Cesur Yeni Dünya totalitarizmin hakimiyet sürdüğü bir distopyada geçer. Gelişmiş bilimle yozlaşmış bir toplumun bir arada bulunduğu bu dünyada insanlar bir makine, evler ise birer fabrikadır. Aşk duygusu tamamen bilinmezdir ve ölüm kavramı insanlara unutturulmuştur.
Fütürist bu dünya, bebeklerin sistematik olarak üretildiği ve hipnotizmanın uygulandığı bir toplum yapısındadır. Üreme, bu toplumun merkezi bir konseptidir. İnsanlar doğal üreme yerine laboratuvarlarda üretilir ve genetik mühendislikle oluşturulan embriyolar aracılığıyla dünyaya gelirler. Ayrıca cinsellik kavramı ve aile değerleri ortadan kaldırılmıştır. Çocuklara, ölümü çağrıştıran her olayda şeker ikramı verilir. Tümden bir toplum, aldatmaca, unutturma ve hipnotize etme mekanizmalarıyla yönetilir.

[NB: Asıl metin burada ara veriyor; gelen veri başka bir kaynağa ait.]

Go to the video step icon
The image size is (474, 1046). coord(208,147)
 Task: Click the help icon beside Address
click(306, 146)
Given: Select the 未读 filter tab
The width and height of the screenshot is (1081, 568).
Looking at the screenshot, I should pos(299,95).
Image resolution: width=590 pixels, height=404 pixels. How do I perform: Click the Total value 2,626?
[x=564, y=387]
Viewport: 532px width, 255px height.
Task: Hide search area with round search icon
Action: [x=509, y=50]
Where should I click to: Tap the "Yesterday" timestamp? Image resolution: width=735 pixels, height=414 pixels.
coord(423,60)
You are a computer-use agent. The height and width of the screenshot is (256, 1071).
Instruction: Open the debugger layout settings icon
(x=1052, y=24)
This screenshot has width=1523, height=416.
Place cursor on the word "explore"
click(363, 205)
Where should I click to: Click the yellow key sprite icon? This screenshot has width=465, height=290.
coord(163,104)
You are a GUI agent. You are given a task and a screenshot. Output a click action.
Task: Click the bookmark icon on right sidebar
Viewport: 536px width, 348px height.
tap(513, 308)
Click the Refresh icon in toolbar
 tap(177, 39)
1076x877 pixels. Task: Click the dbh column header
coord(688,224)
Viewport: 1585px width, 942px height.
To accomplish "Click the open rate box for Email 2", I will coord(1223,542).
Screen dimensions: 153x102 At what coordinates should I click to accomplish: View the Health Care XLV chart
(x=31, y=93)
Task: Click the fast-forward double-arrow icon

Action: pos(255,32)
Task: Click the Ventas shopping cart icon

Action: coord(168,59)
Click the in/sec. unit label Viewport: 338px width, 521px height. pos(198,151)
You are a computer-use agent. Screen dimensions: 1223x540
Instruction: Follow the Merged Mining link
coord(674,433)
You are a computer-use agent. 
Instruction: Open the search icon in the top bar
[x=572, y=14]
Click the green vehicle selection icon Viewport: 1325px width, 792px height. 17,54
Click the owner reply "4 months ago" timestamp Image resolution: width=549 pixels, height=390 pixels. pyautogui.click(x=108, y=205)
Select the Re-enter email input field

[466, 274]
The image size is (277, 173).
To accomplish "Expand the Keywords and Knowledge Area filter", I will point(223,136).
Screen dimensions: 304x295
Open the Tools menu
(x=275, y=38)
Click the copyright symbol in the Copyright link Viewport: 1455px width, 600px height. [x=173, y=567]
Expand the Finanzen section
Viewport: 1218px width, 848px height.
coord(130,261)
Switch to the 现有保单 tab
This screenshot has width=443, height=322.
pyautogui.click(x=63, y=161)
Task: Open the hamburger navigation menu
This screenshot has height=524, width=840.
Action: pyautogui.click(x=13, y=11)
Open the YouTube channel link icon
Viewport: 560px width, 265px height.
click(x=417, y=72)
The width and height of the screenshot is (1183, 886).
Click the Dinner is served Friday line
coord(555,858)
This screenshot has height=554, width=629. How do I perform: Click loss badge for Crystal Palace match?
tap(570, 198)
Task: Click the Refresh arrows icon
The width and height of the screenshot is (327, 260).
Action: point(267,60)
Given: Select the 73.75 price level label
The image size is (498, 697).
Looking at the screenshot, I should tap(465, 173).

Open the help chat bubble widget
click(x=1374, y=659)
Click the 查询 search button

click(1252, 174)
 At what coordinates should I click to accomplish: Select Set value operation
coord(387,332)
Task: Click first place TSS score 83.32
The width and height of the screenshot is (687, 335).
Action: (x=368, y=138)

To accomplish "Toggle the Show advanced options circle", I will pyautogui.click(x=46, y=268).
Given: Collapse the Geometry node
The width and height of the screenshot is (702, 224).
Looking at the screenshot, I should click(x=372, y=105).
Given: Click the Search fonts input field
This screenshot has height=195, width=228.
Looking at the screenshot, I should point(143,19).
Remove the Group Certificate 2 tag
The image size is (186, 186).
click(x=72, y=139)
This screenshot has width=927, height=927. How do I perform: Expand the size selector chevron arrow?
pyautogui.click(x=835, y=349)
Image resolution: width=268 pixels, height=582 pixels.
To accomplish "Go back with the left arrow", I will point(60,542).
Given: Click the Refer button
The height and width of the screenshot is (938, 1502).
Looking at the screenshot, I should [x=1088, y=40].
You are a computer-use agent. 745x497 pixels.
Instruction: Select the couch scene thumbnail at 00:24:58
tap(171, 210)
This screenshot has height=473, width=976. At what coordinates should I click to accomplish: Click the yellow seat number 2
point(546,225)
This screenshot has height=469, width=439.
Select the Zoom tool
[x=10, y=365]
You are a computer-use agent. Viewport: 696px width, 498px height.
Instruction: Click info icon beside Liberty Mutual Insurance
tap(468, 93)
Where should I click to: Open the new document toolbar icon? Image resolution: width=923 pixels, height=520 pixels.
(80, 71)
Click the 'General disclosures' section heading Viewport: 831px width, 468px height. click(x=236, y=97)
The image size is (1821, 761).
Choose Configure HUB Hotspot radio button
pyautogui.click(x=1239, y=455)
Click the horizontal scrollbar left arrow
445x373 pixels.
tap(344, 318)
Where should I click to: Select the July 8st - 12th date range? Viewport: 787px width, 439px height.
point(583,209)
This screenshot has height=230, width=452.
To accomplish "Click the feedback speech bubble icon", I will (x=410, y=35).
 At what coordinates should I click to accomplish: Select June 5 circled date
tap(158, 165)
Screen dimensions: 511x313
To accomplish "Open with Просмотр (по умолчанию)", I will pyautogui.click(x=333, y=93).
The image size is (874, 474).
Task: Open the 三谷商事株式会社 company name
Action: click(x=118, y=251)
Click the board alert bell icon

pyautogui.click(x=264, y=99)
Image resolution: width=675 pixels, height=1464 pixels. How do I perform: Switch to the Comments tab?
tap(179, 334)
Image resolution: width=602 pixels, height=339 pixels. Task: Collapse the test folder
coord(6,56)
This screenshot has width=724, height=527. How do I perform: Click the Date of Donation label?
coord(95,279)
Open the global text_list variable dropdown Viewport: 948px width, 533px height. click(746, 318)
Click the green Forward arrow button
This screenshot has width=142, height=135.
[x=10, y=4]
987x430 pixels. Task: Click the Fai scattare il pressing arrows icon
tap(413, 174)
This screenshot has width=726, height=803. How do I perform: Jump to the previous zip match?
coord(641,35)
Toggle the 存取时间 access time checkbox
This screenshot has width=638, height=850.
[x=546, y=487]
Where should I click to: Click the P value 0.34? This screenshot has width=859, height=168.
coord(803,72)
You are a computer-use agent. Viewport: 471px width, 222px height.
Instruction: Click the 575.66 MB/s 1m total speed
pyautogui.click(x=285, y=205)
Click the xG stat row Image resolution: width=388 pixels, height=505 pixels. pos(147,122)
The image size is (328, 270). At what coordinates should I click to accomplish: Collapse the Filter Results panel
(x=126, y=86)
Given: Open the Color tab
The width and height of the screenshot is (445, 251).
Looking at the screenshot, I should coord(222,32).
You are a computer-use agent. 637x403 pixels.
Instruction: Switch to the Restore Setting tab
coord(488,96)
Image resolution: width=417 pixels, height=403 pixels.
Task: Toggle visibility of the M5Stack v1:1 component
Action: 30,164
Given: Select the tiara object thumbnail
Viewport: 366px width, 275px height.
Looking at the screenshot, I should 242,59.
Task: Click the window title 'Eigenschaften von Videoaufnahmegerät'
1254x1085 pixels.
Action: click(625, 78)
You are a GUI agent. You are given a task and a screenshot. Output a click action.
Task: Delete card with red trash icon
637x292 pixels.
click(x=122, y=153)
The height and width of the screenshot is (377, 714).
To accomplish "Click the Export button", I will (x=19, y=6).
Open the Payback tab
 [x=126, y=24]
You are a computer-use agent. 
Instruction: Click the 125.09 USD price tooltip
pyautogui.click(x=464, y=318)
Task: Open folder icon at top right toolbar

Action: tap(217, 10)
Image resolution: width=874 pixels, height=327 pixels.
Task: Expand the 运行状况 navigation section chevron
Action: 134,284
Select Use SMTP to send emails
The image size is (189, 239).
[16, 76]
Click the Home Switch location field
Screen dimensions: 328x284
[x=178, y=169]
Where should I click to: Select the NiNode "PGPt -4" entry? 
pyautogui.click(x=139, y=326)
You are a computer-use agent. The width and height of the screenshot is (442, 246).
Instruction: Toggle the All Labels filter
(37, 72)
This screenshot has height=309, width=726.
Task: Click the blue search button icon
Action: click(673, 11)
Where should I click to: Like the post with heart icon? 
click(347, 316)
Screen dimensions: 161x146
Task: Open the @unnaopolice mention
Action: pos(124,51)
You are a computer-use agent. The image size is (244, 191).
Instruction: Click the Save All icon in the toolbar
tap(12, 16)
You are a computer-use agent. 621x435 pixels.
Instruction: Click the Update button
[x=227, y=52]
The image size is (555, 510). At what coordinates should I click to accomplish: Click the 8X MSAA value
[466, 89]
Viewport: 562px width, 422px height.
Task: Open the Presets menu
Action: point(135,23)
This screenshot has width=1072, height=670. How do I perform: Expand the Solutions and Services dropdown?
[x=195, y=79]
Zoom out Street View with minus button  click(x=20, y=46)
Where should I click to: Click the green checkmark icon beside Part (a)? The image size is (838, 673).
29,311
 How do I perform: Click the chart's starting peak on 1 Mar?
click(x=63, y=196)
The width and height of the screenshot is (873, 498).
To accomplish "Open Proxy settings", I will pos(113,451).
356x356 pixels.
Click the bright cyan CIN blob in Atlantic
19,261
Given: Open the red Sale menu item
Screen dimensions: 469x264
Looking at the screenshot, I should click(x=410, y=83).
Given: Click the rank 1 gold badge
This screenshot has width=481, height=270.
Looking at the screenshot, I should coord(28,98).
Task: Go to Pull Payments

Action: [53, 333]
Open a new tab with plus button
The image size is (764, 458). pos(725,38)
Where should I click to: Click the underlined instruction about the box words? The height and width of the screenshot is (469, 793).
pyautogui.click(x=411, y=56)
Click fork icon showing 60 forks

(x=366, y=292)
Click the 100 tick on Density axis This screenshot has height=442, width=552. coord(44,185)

“Herkes herkese aittir” mottosunun benimsendiği ve bireysel alanların mevcut olmadığı bu dünya, dolar ekonomisinin sabitlendiği tek bir dünya devletidir. Şiir, tehlike, duygu, aile kavramları mevcut değildir. Bu tekçi dünya toplumunun sloganı ise şudur: Cemaat, Özdeşlik, İstikrar.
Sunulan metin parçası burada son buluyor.